I’m not asking for a red carpet welcome, just to be judged by my character not where I came from.  I’m not coming to leech off of the Irish Health Care System, nor am I coming to meddle in their business.  I’m hopefully coming because I love Ireland and Irish culture.  And, most importantly, I’m coming for illumination. 

Dublin Tourist

Those that know me, know that I’m a gentleman.  I’ve always thought of myself as a “Human Being”, not an American.  Perhaps this stems from a multi-religious upbringing.  I’m not ashamed of being American, but I’m not a believer in labels.  I absolutely hate labels.  Regardless of whether we like them or not, labels are an intricate part of society today.  We are labeled rich if in a certain tax bracket, poor if in another bracket, stupid if below a certain number on a test, or a genius if above another number. 

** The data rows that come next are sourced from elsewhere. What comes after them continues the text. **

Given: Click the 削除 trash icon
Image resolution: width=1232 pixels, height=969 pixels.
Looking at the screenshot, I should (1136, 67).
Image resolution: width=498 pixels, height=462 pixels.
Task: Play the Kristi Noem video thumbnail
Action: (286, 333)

I’m not a logical person in the normal sense of the word.  I’m a spiritual person.  I reckon that has to do with going through deaths door more than once and being able to return.  In college, I took all of the regular Algebra, Statistical, and Calculus classes.  I made really good grades, but it really was not my cup of tea.  There are so many things in this world that will never be explained with equations.  We think we are so smart, yet we know so little. 

Back to the subject at hand:

So, yeah, I’m an American, so what? 

I had figured that the easiest thing to do would be getting a place to stay.  I’m not really keen to the idea of sleeping on a bench at Stephen’s Green.  If I don’t find something by the end of this week, my plans will be knocked out of whack. 

Saint Stephen's Green Duckies

So, I’m irritated.

I’m ill.

And, I’m downright pissed.

Excuse me, while I go for a walk to soothe my soul.